List each line of the data below that contains the string "height".

— begin SOURCE RECORDS —

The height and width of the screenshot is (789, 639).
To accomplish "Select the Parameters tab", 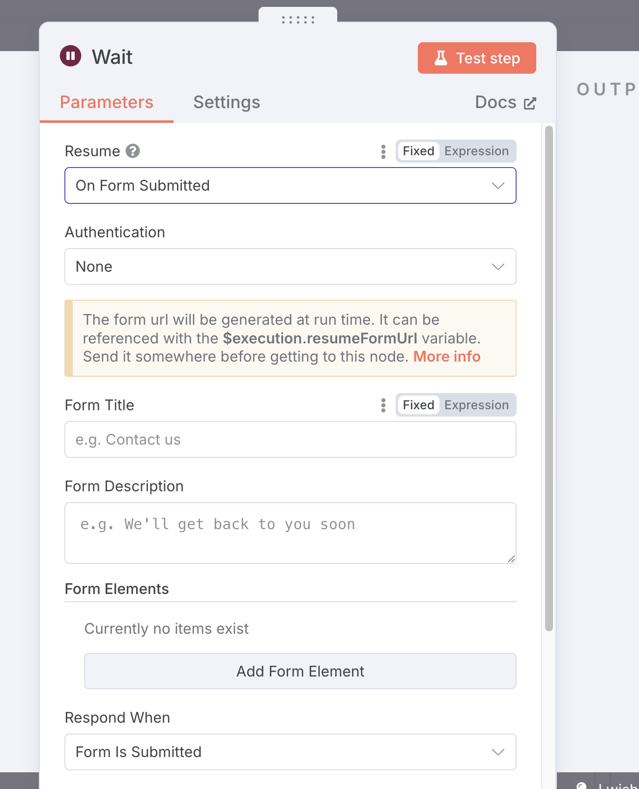I will [107, 102].
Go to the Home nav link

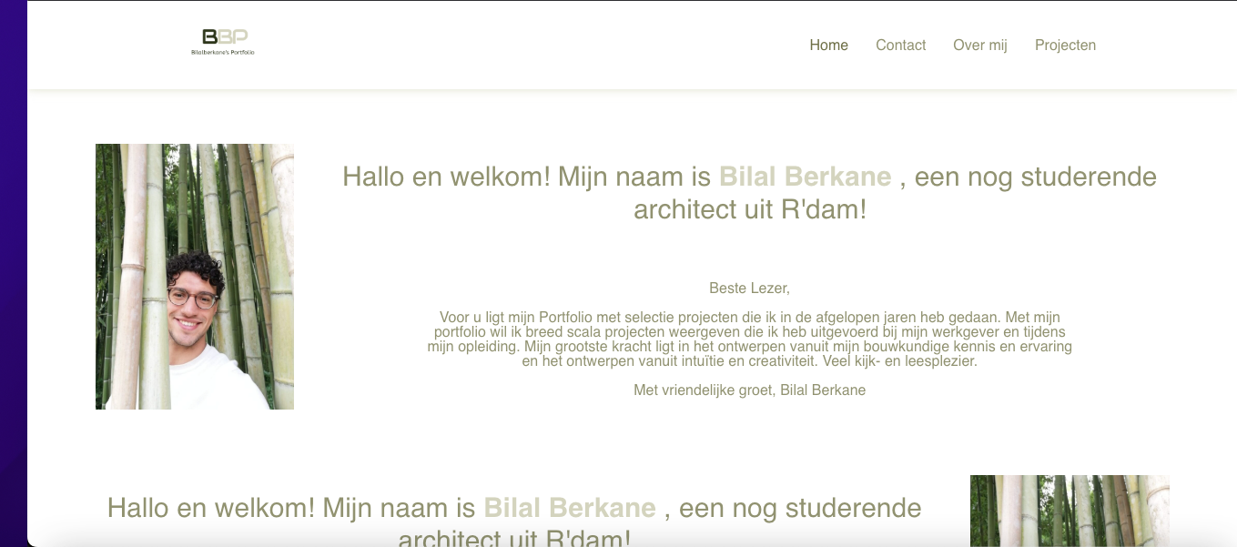click(x=828, y=45)
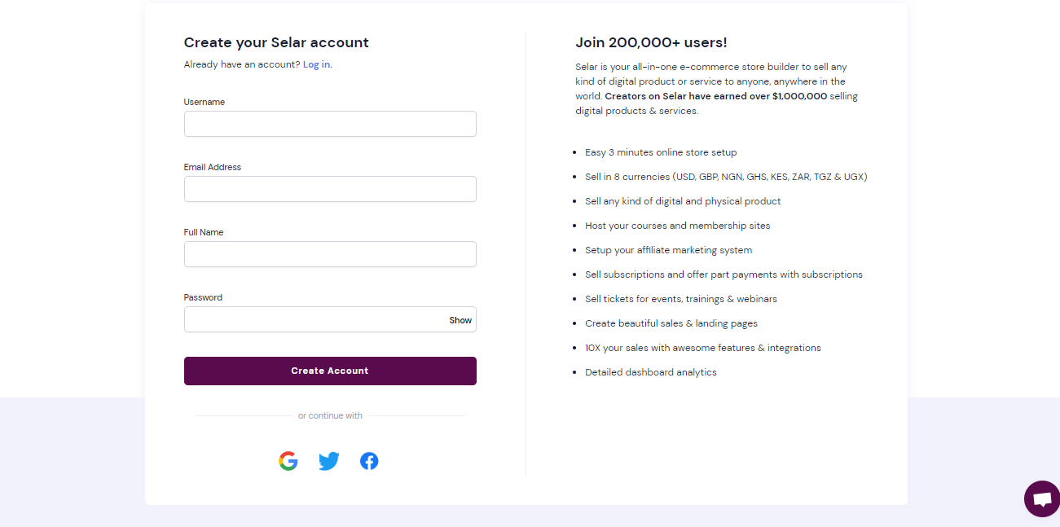
Task: Click the Host your courses bullet point
Action: (677, 225)
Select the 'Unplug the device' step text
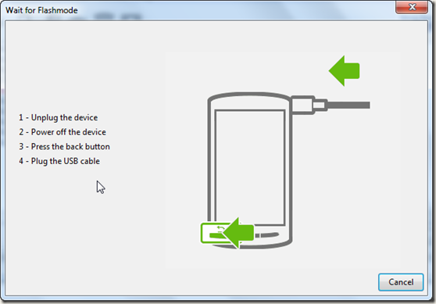The image size is (436, 304). click(x=64, y=117)
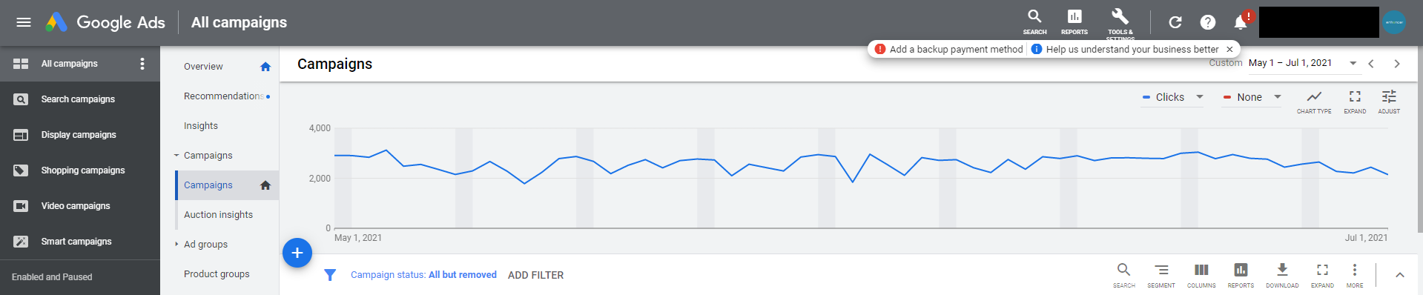Open the None metric dropdown
This screenshot has width=1423, height=295.
(x=1252, y=97)
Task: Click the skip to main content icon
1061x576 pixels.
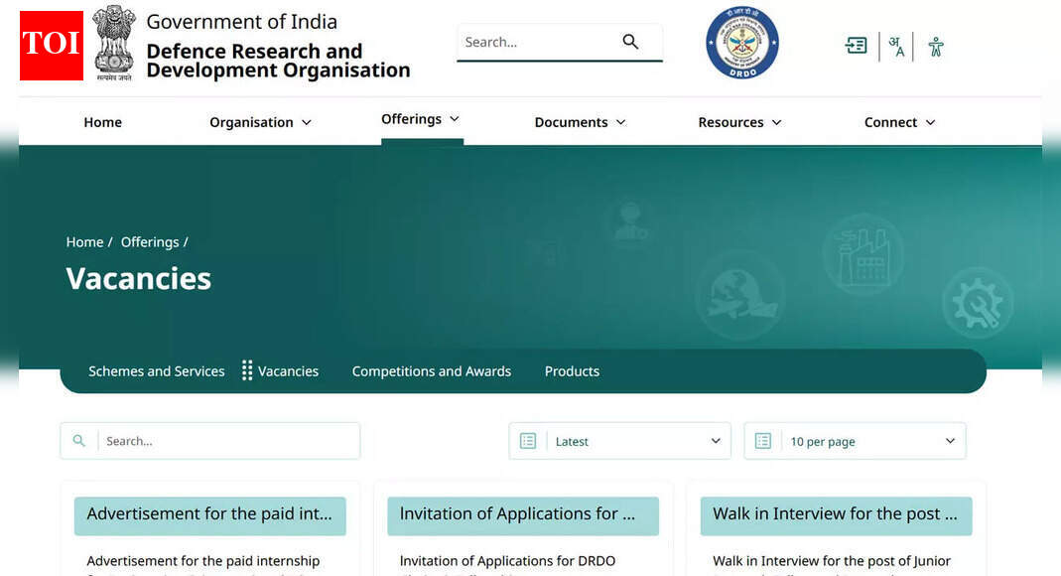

— end SOURCE RECORDS —

OUTPUT OF THE EXERCISE:
The height and width of the screenshot is (789, 639).
This screenshot has width=1423, height=295.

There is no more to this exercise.